V-a-l-i-d-a-t-i-o-n
Heather from Dooce.com occasionally mentions that being the valedictorian of her high school class hasn't really paid off that much in her adult life. You know what else rarely pays off as an adult? Spelling bee skills.
Today, I got to prove that I could spell "Massachusetts" without cheating. (Contrary to popular belief, that has nothing to do with the fact that my boyfriend just graduated from a college near Boston). Of course, I think I would shoot myself if I couldn't properly name and spell all fifty states.
The real fun will come when someone asks me to spell "onomatopoeia" without cheating. THEN MY LIFE WILL HAVE MEANING.
So yeah. Get on that, adult world.
Dreams Are Made for Children
I had a dream last night wherein I toured the site of several childhood nightmares — this time viewing the scene as a young adult. A friend in the dream pointed out scary-looking elements from the backyard and noted, "Huh, that must be why this place was always so creepy for us." Everyone had aged. Several characters didn't show up. A few books were missing from the shelves. But aside from those small, appropriate differences, the setting was identical.
It was super weird.
On one hand, I'm glad that I've grown out of that particular dream series. (Like many of my recurring nightmares, the subject revolved around the darker sequences from The Wizard of Oz.) On the other hand, wow, I hope that never happens again.
The way I walked around in the dream gave me a glimpse of life as a pretentious adult, as the kind of person who sneers all the way through art museums and who doesn't drink chocolate milk. That person would have laughed at the child who found witches and black castles scary. That person has no imagination and a bad attitude. That person doesn't properly appreciate the color pink.

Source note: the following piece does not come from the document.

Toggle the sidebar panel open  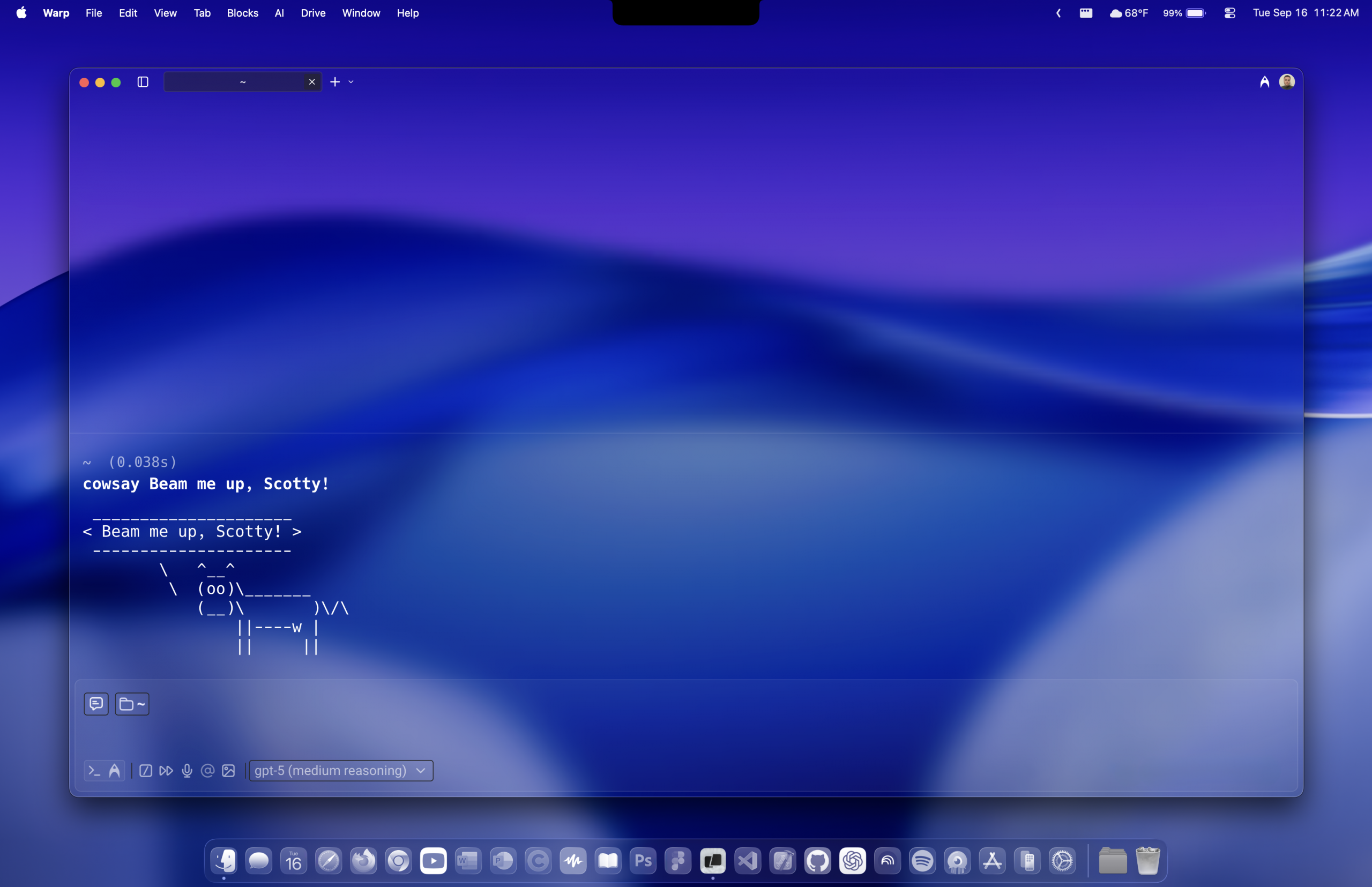tap(143, 82)
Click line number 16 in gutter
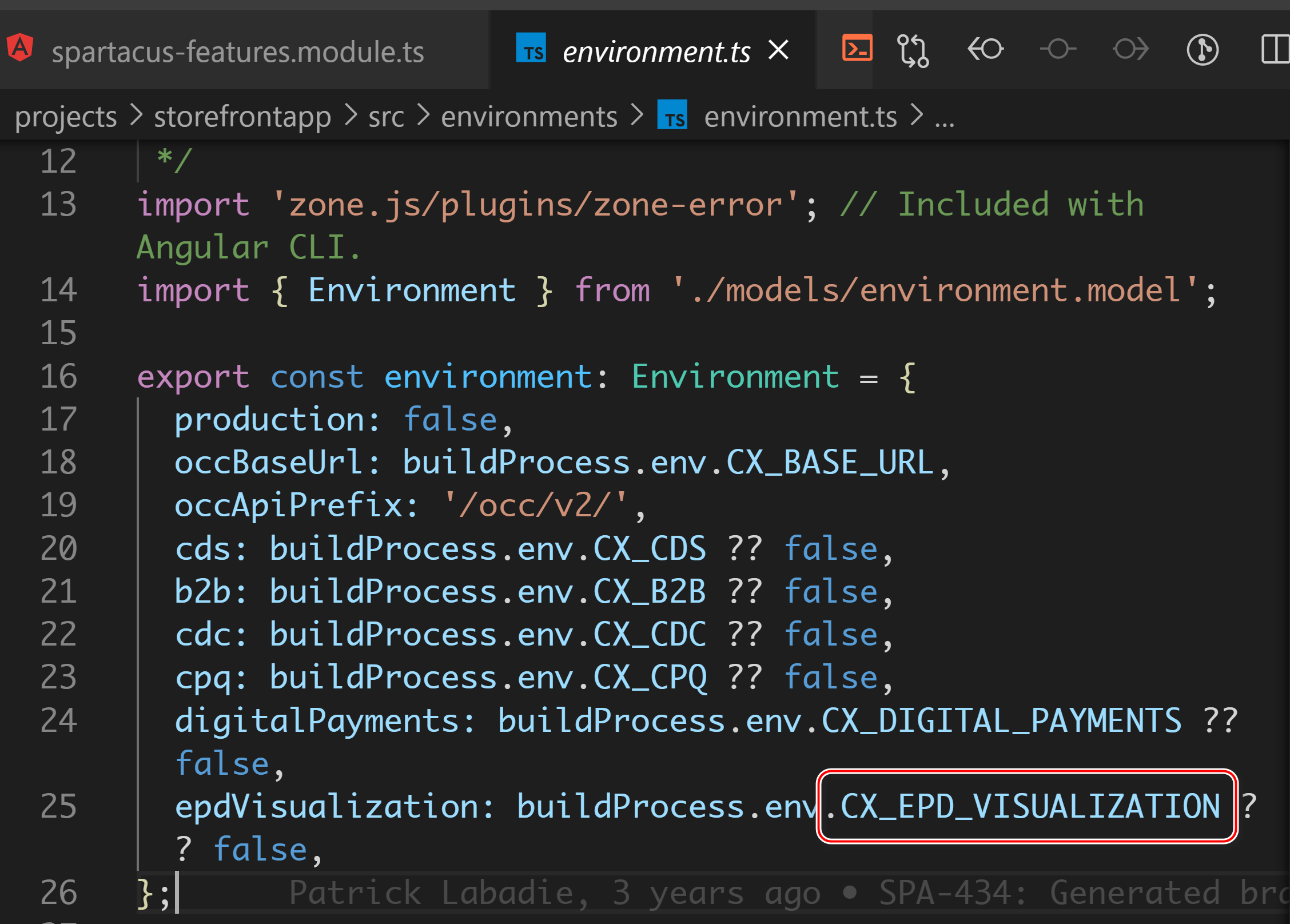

I don't think I'm at risk for becoming that person, since I still feel sympathetic for other peoples' irrational fears (past and present) and still drink chocolate milk almost daily. However, I definitely want to avoid dreaming like that arrogant old fart. I probably don't have much control over that, but I think I'm going to start falling asleep to Spongebob Squarepants just to be safe.
Operation: Unclutter
As some of you may remember, I've been following along with Unclutterer.com for months now, gathering tips and motivation for clearing the clutter from my bedroom. (Click here to go back to the initial post on the subject.) I have twice as much stuff as will fit in here, mostly because I made my dorm room in Texas really cozy all those years ago and then just boxed up that life and took it back to Chicago with me.
I've pared down a lot since then, but I think there is a hoarding streak in my dad's side of the family that occasionally rears its ugly head for me. I distinctly remember crying as a child because I had to throw away a tissue (probably one that had been cried in earlier). What if it got mad at me? Would it feel lonely or abandoned?
Suck it up, Miniskirts*. It was a tissue. What was it going to do? Seek revenge? Cry little tissue tears into an even smaller tissue?
Ahem. So anyway, one reader mentioned that she only allows herself to listen to podcasts while she's cleaning, and that has made the whole process much more fun for her. I tried it this week, and whoa dang, totally works for me. Mind you, I'm only in the uncluttering phase right now (not organizing or cleaning, really), so I might end up listening to every available episode of every podcast ever before that is over, but at least I'll be happily distracted while I'm working toward my amazing new life.
Recommended resources for other clutterbugs: the Unclutterer website, the Unclutterer book, Real Simple magazine (the pictures alone are usually great inspiration, but I also love their tips; archives are available for free online), and anything else that reminds you of what you want your life to look like and/or that helps you get there.
*I don't really want to have children, but if I ever found myself with a daughter, I would totally call her Miniskirts (as a nickname). Don't hate.